[Stored data]

=======

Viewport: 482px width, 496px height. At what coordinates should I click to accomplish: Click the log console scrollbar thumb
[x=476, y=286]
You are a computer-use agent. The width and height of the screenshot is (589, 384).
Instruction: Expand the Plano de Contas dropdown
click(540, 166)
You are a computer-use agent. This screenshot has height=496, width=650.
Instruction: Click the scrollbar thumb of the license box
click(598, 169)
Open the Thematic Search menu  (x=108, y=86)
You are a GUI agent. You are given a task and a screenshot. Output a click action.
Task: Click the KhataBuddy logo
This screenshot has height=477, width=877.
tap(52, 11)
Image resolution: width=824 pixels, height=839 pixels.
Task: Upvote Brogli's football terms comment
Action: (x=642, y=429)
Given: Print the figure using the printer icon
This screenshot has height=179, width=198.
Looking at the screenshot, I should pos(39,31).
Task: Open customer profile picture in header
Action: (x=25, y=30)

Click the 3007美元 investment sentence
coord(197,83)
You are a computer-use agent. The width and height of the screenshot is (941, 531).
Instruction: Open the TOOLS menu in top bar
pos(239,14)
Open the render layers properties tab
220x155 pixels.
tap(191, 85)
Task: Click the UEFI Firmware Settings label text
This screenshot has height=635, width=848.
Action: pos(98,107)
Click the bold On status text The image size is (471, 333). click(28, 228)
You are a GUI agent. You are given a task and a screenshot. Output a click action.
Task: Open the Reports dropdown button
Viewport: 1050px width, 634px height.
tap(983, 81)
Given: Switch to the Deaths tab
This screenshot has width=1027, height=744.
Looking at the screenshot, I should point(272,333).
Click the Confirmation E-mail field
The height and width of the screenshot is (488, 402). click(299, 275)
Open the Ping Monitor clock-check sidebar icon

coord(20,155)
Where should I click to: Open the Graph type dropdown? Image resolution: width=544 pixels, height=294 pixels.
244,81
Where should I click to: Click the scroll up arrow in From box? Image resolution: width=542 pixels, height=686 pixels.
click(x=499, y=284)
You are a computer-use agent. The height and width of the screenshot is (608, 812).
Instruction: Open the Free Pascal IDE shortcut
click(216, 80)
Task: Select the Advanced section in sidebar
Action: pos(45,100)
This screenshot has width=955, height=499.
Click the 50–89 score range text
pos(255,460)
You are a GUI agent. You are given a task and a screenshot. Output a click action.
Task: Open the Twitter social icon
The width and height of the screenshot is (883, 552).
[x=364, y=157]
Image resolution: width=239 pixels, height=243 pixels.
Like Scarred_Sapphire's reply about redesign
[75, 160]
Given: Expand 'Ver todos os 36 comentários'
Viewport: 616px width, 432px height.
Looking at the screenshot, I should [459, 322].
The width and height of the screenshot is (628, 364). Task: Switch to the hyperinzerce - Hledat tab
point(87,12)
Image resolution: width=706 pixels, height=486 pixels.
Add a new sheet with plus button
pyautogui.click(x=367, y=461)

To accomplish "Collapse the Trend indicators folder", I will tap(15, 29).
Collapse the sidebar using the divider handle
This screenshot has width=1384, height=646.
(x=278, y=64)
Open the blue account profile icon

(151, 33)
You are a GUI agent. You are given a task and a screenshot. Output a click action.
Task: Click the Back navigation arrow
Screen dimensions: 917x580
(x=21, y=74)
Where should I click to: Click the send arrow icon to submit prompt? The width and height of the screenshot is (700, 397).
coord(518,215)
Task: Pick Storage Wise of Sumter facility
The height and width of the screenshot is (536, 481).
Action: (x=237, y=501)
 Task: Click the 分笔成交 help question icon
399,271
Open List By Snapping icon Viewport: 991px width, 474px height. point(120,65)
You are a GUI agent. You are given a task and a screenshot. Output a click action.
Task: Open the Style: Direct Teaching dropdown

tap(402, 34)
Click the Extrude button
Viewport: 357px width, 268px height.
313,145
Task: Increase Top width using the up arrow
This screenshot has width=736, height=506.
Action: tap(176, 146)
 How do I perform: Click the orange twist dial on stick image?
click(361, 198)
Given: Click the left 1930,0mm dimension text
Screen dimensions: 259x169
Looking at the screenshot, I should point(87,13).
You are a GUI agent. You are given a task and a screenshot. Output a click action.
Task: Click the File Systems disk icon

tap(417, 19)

=======

BRIEF:
Retype all of the records above, keeping them identical.

ANSWER SPACE:
Viewport: 482px width, 496px height. At what coordinates should I click to accomplish: Click the log console scrollbar thumb
[x=476, y=286]
You are a computer-use agent. The width and height of the screenshot is (589, 384).
Instruction: Expand the Plano de Contas dropdown
click(540, 166)
You are a computer-use agent. This screenshot has height=496, width=650.
Instruction: Click the scrollbar thumb of the license box
click(598, 169)
Open the Thematic Search menu  (x=108, y=86)
You are a GUI agent. You are given a task and a screenshot. Output a click action.
Task: Click the KhataBuddy logo
This screenshot has height=477, width=877.
tap(52, 11)
Image resolution: width=824 pixels, height=839 pixels.
Task: Upvote Brogli's football terms comment
Action: (x=642, y=429)
Given: Print the figure using the printer icon
This screenshot has height=179, width=198.
Looking at the screenshot, I should pos(39,31).
Task: Open customer profile picture in header
Action: (x=25, y=30)

Click the 3007美元 investment sentence
coord(197,83)
You are a computer-use agent. The width and height of the screenshot is (941, 531).
Instruction: Open the TOOLS menu in top bar
pos(239,14)
Open the render layers properties tab
220x155 pixels.
tap(191, 85)
Task: Click the UEFI Firmware Settings label text
This screenshot has height=635, width=848.
Action: pos(98,107)
Click the bold On status text The image size is (471, 333). click(28, 228)
You are a GUI agent. You are given a task and a screenshot. Output a click action.
Task: Open the Reports dropdown button
Viewport: 1050px width, 634px height.
tap(983, 81)
Given: Switch to the Deaths tab
This screenshot has width=1027, height=744.
Looking at the screenshot, I should point(272,333).
Click the Confirmation E-mail field
The height and width of the screenshot is (488, 402). click(299, 275)
Open the Ping Monitor clock-check sidebar icon

coord(20,155)
Where should I click to: Open the Graph type dropdown? Image resolution: width=544 pixels, height=294 pixels.
244,81
Where should I click to: Click the scroll up arrow in From box? Image resolution: width=542 pixels, height=686 pixels.
click(x=499, y=284)
You are a computer-use agent. The height and width of the screenshot is (608, 812).
Instruction: Open the Free Pascal IDE shortcut
click(216, 80)
Task: Select the Advanced section in sidebar
Action: pos(45,100)
This screenshot has width=955, height=499.
Click the 50–89 score range text
pos(255,460)
You are a GUI agent. You are given a task and a screenshot. Output a click action.
Task: Open the Twitter social icon
The width and height of the screenshot is (883, 552).
[x=364, y=157]
Image resolution: width=239 pixels, height=243 pixels.
Like Scarred_Sapphire's reply about redesign
[75, 160]
Given: Expand 'Ver todos os 36 comentários'
Viewport: 616px width, 432px height.
Looking at the screenshot, I should [459, 322].
The width and height of the screenshot is (628, 364). Task: Switch to the hyperinzerce - Hledat tab
point(87,12)
Image resolution: width=706 pixels, height=486 pixels.
Add a new sheet with plus button
pyautogui.click(x=367, y=461)

To accomplish "Collapse the Trend indicators folder", I will tap(15, 29).
Collapse the sidebar using the divider handle
This screenshot has width=1384, height=646.
(x=278, y=64)
Open the blue account profile icon

(151, 33)
You are a GUI agent. You are given a task and a screenshot. Output a click action.
Task: Click the Back navigation arrow
Screen dimensions: 917x580
(x=21, y=74)
Where should I click to: Click the send arrow icon to submit prompt? The width and height of the screenshot is (700, 397).
coord(518,215)
Task: Pick Storage Wise of Sumter facility
The height and width of the screenshot is (536, 481).
Action: (x=237, y=501)
 Task: Click the 分笔成交 help question icon
399,271
Open List By Snapping icon Viewport: 991px width, 474px height. point(120,65)
You are a GUI agent. You are given a task and a screenshot. Output a click action.
Task: Open the Style: Direct Teaching dropdown

tap(402, 34)
Click the Extrude button
Viewport: 357px width, 268px height.
313,145
Task: Increase Top width using the up arrow
This screenshot has width=736, height=506.
Action: tap(176, 146)
 How do I perform: Click the orange twist dial on stick image?
click(361, 198)
Given: Click the left 1930,0mm dimension text
Screen dimensions: 259x169
Looking at the screenshot, I should point(87,13).
You are a GUI agent. You are given a task and a screenshot. Output a click action.
Task: Click the File Systems disk icon

tap(417, 19)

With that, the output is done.